O Tribunal Regional Eleitoral do Rio de Janeiro (TRE-RJ) anunciou a criação do Núcleo de Fiscalização da Propaganda Eleitoral Digital e Enfrentamento à Desinformação nas Eleições. A nova estrutura atuará diretamente no monitoramento de conteúdos publicados na internet e no combate coordenado à disseminação de notícias falsas durante o processo eleitoral.
A iniciativa surge a poucos meses do pleito para fortalecer a capacidade da Justiça Eleitoral em identificar e punir práticas que ameacem a integridade das votações. O foco principal do grupo será o combate a fake news, discursos de ódio e, especialmente, o uso ilícito de deepfakes — conteúdos manipulados por inteligência artificial para simular imagens, vídeos ou falas falsas de candidatos.
De acordo com o presidente do TRE-RJ, desembargador Fábio Porto, o núcleo não atuará de forma isolada. A estratégia consiste em centralizar denúncias e acelerar laudos técnicos por meio de cooperação institucional.
O setor terá a participação direta de agentes da Polícia Civil e da Polícia Federal para agilizar investigações criminais contra redes de desinformação. Servidores da Justiça Eleitoral trabalharão em parceria com universidades e instituições privadas sem fins lucrativos. Os parceiros fornecerão laboratórios de alta tecnologia, especialistas em computação e ferramentas de perícia digital de ponta.
Alinhamento com o TSE e pressão sobre big techs
A criação deste núcleo atende a uma diretriz unificada do Tribunal Superior Eleitoral (TSE). A Corte superior recomendou que os tribunais regionais celebrem acordos técnicos locais para descentralizar e dar velocidade ao combate às fraudes digitais.
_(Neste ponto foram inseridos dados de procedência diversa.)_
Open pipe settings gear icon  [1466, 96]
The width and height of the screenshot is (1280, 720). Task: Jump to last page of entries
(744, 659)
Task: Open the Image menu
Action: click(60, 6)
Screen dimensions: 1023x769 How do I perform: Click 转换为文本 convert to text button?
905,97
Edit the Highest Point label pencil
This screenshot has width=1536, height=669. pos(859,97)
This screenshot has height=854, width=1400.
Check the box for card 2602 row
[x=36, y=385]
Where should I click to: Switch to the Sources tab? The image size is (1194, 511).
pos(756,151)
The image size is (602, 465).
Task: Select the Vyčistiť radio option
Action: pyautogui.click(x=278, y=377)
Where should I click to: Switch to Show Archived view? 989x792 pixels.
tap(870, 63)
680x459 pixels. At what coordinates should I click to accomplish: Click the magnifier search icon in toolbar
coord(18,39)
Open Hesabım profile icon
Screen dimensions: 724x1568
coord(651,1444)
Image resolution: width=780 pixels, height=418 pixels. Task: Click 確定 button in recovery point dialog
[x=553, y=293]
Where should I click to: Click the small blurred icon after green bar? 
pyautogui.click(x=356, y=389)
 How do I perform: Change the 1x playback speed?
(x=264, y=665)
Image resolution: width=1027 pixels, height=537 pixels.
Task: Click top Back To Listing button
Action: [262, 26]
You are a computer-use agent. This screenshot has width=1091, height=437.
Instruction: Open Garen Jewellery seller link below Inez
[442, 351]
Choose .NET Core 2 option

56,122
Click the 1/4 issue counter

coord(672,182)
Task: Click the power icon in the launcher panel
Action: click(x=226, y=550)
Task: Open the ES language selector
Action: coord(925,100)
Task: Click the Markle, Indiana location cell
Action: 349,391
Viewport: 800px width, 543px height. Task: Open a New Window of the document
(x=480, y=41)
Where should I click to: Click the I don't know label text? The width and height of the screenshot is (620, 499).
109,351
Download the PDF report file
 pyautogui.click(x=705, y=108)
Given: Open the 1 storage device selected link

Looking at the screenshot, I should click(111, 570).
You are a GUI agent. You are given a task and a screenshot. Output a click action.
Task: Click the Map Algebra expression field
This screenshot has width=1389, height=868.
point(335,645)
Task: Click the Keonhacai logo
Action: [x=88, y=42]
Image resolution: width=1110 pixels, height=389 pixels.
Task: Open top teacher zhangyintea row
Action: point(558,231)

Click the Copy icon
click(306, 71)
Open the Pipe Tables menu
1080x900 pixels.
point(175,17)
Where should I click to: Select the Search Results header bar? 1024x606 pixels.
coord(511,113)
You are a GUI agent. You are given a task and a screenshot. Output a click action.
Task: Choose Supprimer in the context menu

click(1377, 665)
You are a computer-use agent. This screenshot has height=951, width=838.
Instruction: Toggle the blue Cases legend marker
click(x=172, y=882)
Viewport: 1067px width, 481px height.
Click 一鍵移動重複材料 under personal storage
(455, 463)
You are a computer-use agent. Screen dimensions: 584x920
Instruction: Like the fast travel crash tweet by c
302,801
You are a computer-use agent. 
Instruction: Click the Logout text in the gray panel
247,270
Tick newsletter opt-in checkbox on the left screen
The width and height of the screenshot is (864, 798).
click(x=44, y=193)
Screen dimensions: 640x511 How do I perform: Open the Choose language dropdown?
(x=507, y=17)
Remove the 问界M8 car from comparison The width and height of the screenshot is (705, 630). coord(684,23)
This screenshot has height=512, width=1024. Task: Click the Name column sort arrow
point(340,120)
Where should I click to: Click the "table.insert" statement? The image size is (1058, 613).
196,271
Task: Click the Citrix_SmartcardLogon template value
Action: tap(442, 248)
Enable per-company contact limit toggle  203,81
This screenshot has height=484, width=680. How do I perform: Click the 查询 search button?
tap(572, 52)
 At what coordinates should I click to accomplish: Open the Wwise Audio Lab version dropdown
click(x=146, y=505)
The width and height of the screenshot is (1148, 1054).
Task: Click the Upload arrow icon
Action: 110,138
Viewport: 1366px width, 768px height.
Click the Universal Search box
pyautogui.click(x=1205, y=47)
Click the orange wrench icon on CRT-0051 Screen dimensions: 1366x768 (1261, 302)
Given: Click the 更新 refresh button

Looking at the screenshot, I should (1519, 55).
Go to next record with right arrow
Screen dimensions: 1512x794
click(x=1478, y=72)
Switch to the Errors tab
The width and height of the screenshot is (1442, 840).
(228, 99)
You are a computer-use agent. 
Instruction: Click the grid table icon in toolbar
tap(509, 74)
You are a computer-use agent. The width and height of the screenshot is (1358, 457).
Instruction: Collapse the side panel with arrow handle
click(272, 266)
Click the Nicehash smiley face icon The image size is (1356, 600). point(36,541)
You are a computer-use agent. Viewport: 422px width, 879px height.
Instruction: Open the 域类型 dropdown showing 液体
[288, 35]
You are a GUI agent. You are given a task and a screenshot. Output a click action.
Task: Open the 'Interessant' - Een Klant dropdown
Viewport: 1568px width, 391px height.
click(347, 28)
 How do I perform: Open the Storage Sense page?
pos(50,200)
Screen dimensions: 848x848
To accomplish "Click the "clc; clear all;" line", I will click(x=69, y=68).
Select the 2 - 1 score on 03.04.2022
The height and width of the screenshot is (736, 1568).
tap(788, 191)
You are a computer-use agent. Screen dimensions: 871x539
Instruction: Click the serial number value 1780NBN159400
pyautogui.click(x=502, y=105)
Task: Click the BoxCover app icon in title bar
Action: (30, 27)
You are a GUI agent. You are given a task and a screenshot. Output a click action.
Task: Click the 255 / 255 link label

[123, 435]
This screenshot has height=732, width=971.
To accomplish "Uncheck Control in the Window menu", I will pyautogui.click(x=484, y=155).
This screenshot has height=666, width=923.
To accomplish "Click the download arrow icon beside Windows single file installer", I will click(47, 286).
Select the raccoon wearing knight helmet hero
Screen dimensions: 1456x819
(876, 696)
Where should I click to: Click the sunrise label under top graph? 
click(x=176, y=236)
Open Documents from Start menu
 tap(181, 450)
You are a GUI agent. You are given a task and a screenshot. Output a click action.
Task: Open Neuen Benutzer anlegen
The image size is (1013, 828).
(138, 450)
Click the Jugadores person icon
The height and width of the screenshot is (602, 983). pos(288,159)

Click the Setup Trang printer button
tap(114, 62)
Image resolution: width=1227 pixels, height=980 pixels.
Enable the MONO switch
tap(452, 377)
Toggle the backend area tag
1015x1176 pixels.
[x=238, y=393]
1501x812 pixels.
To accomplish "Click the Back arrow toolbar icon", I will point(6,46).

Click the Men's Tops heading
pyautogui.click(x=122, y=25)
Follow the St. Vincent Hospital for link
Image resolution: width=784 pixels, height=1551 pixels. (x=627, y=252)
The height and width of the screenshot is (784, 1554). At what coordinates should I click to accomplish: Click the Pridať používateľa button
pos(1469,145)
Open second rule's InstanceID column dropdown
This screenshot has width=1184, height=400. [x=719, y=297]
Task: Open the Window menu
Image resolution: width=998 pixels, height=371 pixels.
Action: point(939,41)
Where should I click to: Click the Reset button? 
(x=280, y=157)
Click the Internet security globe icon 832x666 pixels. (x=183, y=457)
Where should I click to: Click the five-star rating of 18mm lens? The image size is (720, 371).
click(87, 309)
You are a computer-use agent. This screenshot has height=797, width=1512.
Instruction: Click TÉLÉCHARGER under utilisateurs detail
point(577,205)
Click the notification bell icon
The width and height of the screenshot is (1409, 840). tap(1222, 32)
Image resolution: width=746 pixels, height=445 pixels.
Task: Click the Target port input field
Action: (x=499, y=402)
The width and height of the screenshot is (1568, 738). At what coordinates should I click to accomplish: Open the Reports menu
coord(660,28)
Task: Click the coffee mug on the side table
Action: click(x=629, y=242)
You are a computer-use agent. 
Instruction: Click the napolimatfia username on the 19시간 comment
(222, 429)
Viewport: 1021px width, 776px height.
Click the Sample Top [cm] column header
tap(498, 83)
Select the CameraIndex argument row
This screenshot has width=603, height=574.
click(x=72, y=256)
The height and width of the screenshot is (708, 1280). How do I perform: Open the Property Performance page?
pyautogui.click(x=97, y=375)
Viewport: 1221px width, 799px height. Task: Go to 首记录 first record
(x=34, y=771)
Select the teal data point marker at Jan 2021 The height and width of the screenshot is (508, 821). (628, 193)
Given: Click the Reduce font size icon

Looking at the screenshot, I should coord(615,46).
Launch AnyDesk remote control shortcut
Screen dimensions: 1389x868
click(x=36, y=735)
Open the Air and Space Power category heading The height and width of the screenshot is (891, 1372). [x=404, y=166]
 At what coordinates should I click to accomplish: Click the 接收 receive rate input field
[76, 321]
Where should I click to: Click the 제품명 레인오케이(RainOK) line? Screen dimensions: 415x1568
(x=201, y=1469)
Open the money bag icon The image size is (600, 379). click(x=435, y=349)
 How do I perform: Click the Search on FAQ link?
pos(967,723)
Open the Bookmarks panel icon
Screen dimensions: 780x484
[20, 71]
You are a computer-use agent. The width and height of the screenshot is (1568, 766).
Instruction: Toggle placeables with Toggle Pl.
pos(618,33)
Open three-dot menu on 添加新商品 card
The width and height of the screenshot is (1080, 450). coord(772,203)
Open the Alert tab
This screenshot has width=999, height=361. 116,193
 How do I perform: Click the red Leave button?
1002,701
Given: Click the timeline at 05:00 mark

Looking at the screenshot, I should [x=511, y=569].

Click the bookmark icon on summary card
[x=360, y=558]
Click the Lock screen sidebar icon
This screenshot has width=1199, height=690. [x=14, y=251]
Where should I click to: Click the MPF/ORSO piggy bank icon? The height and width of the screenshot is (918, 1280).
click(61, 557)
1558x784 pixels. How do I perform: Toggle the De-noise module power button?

Além do aparato de investigação, o desembargador Fábio Porto informou que o TRE-RJ já abriu canais de diálogo direto com representantes das principais plataformas de redes sociais e aplicativos de mensagem. O objetivo é garantir o cumprimento célere de ordens judiciais de remoção de conteúdo e estabelecer canais rápidos de denúncia para conter a viralização de conteúdos enganosos antes que eles interfiram na decisão do eleitor.